Le manque de sommeil vous abrutit. Le sommeil joue un rôle crucial dans la réflexion, la mémoire et l'apprentissage. Il est essentiel de dormir régulièrement et suffisamment pour pouvoir donner le meilleur de nous-mêmes dans nos études ou dans toute autre activité nécessitant mémoire et précision. En clair, le manque de sommeil nuit à la concentration, à la vigilance, au raisonnement et à la résolution de problèmes. Il est donc plus difficile d'apprendre efficacement.

Sans sommeil, nos souvenirs ne peuvent pas être consolidés et vous ne pouvez pas vous rappeler ce que vous avez entendu ou vécu pendant la journée. Imaginez que vous essayez de réussir un examen ou de faire un rapport à votre patron alors que votre esprit n'a pas pu absorber complètement les données de la veille et que votre pensée est floue.
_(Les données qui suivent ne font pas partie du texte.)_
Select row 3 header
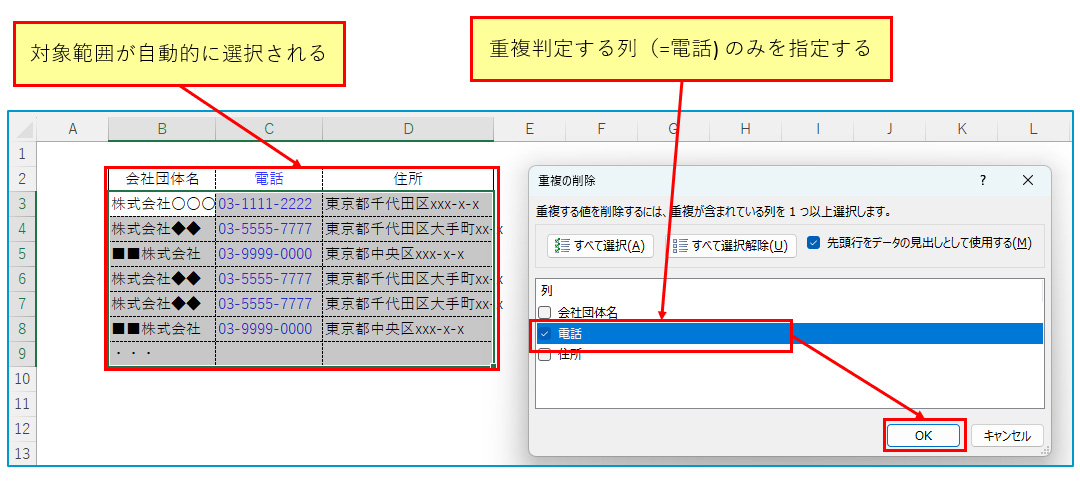Viewport: 1080px width, 498px height. [x=22, y=204]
Vous avez moins envie de faire du sport lorsque vous êtes fatigué. Il est vrai que l'exercice et le sommeil sont intimement liés. La recherche a prouvé que lorsque nous faisons de l'exercice, nous dormons mieux. Cependant, lorsque nous ne dormons pas, nous sommes incapables d'utiliser ou de créer de la sérotonine pour notre esprit.

Note finale

En l'absence de ce neurotransmetteur, nous pouvons souffrir de dépression ou d'anxiété, voire des deux. Ni l'un ni l'autre de ces troubles coexistant fréquemment avec le TDA ne sont extrêmement motivants lorsqu'il s'agit de mettre un pied devant l'autre et de sortir pour une marche rapide. Éteignez les appareils électroniques d'affichage au moins une heure avant d'aller vous coucher. Développez une routine pour l'heure du coucher qui aide votre corps et votre esprit à se préparer à se fermer pour la journée. Il peut s'agir de prendre un bain, de se mettre en pyjama ou d'étudier. Créez vous-même les meilleures conditions de sommeil. Les chambres fraîches et les couvertures chaudes sont plus propices au sommeil. Gardez la pièce sombre et pensez à ajouter un bruit blanc en arrière-plan au cas où votre esprit aurait tendance à ne pas vouloir se fermer. Concentrez-vous sur les distractions physiques qui peuvent nuire au sommeil, comme les matelas inconfortables, les draps qui grattent ou les vêtements de nuit trop serrés.